Developer Implications: What to Build Before WWDC

App Intents — The Gateway to Siri Intelligence

App Intents is the framework Apple introduced in iOS 16 that allows apps to expose their capabilities as structured, parameterised actions. With Gemini-powered Siri, App Intents has become the integration surface for cross-app AI reasoning. An app that implements App Intents can have its actions invoked by Siri's planner component — the Gemini-backed system that chains multiple actions to complete a user's high-level goal.

import AppIntents

// Register a structured action Siri's planner can invoke
struct CreateInvoiceIntent: AppIntent {
    static var title: LocalizedStringResource = "Create Invoice"
    static var description = IntentDescription("Creates a new invoice in the app")

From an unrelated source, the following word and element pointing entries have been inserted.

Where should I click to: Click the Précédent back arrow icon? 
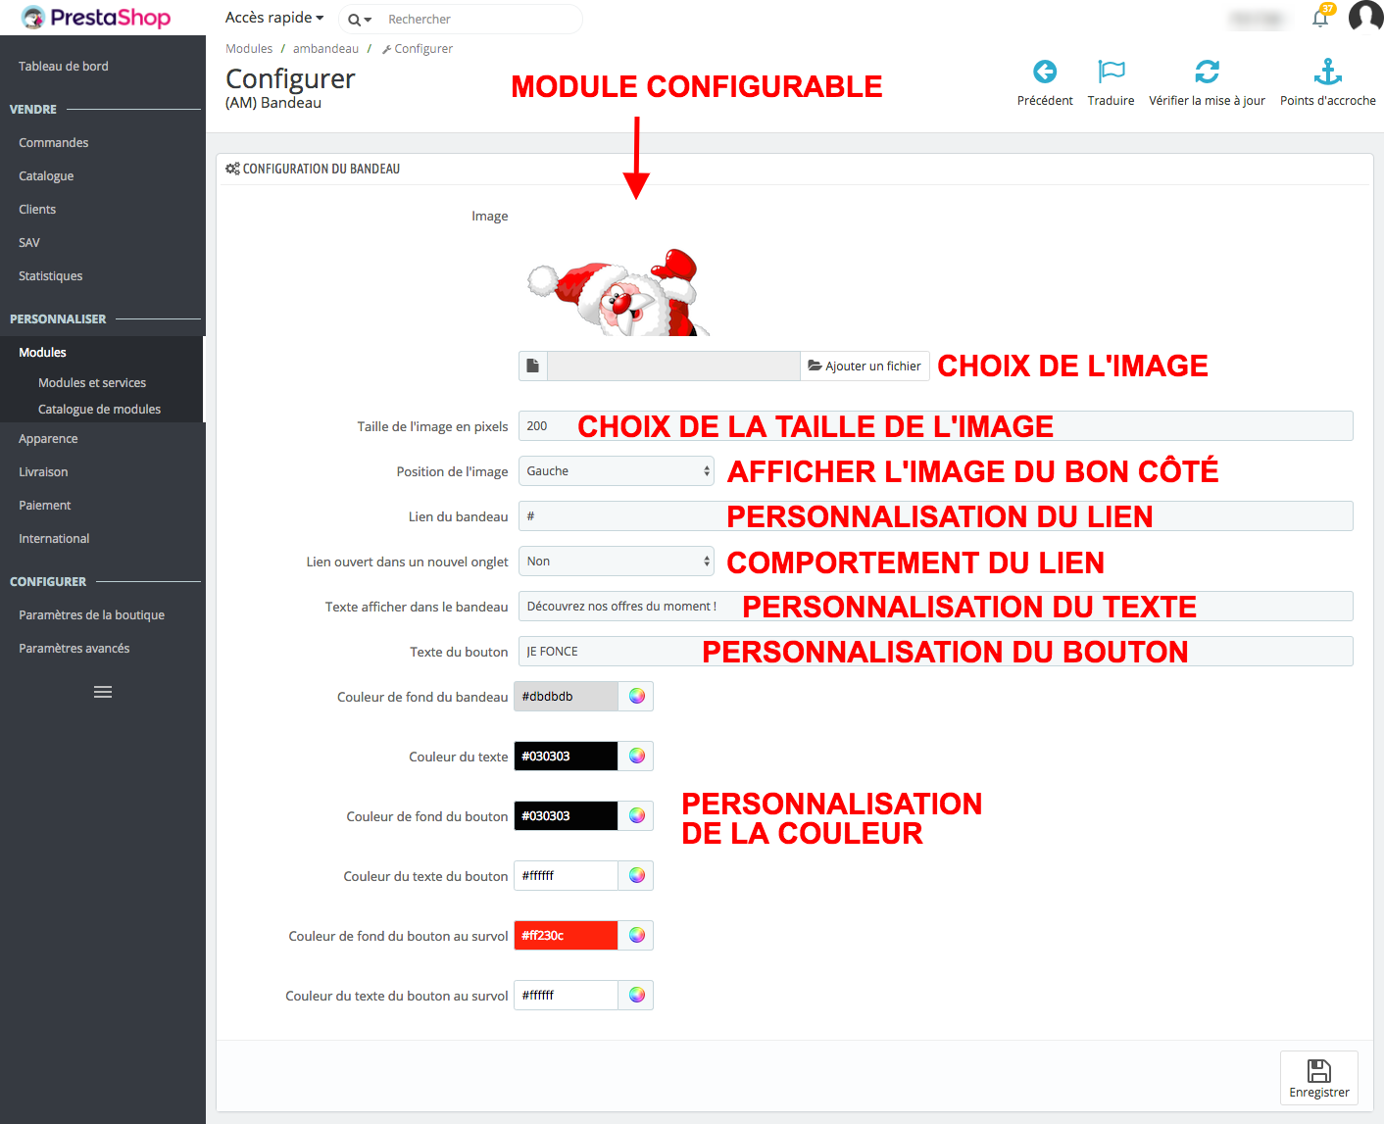1045,72
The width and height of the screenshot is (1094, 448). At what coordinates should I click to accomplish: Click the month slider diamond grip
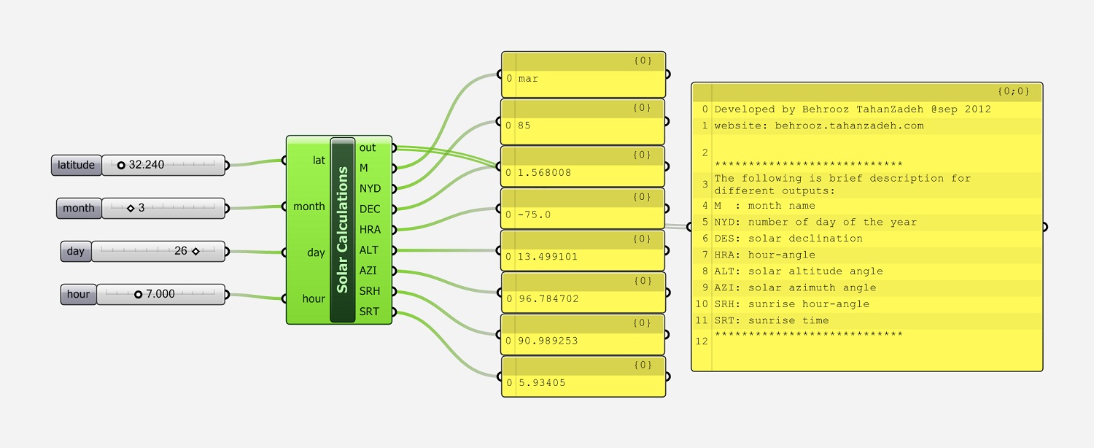[x=131, y=208]
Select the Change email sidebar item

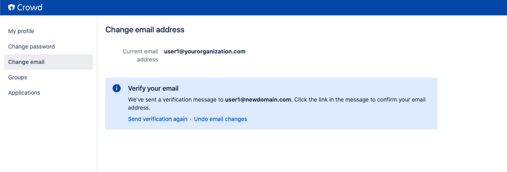(x=26, y=62)
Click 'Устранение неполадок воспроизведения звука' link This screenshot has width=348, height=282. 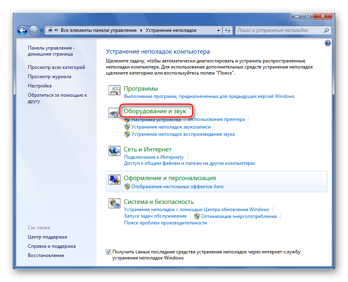(183, 134)
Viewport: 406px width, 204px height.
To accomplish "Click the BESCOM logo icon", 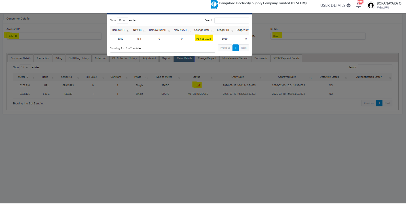I will click(214, 5).
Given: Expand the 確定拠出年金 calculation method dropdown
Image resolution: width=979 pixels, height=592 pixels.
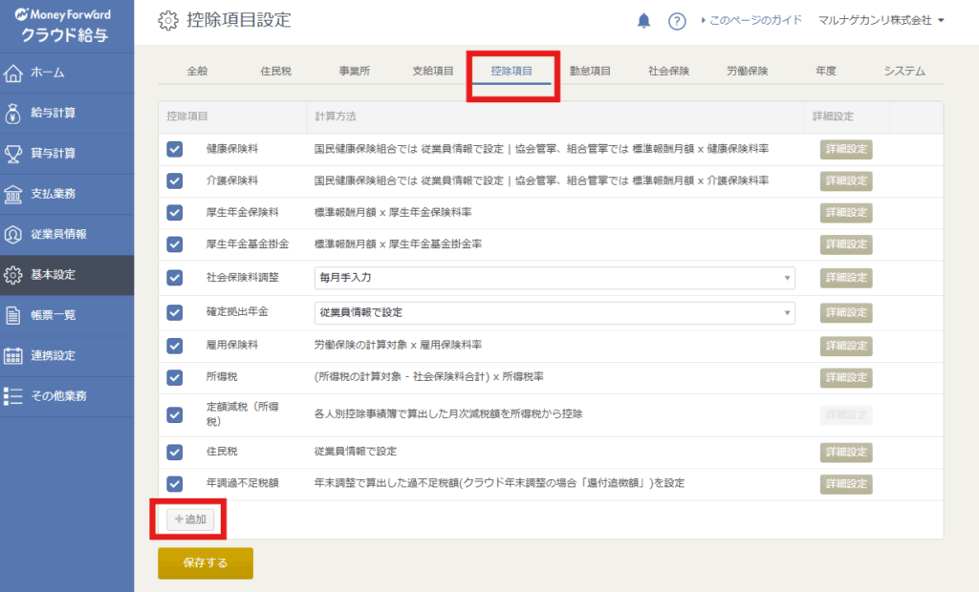Looking at the screenshot, I should [x=555, y=312].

    @Parameter(title: "Client Name") var clientName: String
    @Parameter(title: "Amount") var amount: Double
    @Parameter(title: "Due Date") var dueDate: Date?

    func perform() async throws -> some IntentResult & ProvidesValue<Invoice> {
        let invoice = try await InvoiceService.create(
            client: clientName, amount: amount, dueDate: dueDate
        )
        return .result(value: invoice)
    }
}

// Siri can now chain this with other intents:
// "Create an invoice for the client I emailed yesterday for $2,500 due next Friday"
// → Siri reads email → extracts client name → calls CreateInvoiceIntent

Privacy-Aware Design for Siri Integration

Apple's privacy architecture has a direct impact on what data your App Intents should expose. When Siri routes a query to PCC or Gemini, it carries the intent parameters you declared — not raw app data. This means: design your intent parameters to contain the minimum information required for the action. An intent that takes a clientName: String is better than one taking a full Client object with email addresses and payment history, since only what you declare reaches the cloud tiers.

WWDC 2026 — What to Expect

WWDC 2026 runs June 8–12 at Apple Park. Based on the architecture described above and Apple's historical WWDC pattern, expect the following developer-facing announcements:

• App Intents v3 — expanded parameter types, streaming responses, and background intent execution for long-running agentic tasks
• On-screen awareness API — programmatic hooks for apps to declare the semantic meaning of their screen content, improving Siri's understanding beyond pixel-level vision
• SiriKit deprecation path — legacy SiriKit domains (messaging, payments, workouts) likely folded into the App Intents model with migration guides
• PCC transparency tools for developers — APIs to verify PCC attestation from within apps, allowing privacy-sensitive apps to confirm their data routes only to verified PCC nodes

Strategic Analysis: Who Benefits Most

Apple gets Gemini's capabilities without the reputational cost of training a general-purpose internet-scale model. Apple's competitive advantage has always been hardware-software integration and privacy positioning — not foundation model research. Outsourcing the model while owning the privacy layer and the distillation pipeline is architecturally coherent with Apple's strengths.

Google gets Gemini deployed at 1 billion+ device scale, with Apple's privacy architecture providing cover for regulatory concerns about personal data. The $1B annual payment is less important than the inference volume — every complex Siri query processed by Gemini generates implicit feedback about real-world usage patterns that Google cannot buy anywhere else.

Developers face the most immediate pressure. Apps that do not adopt App Intents will progressively lose Siri surface area as the intelligence layer expands. By WWDC 2026, Siri will have cross-app reasoning capability that treats App Intents as the integration contract. Apps that have not invested in this integration will not participate in agentic workflows that iOS 26.5 enables — effectively ceding a growing share of user interaction to the OS layer.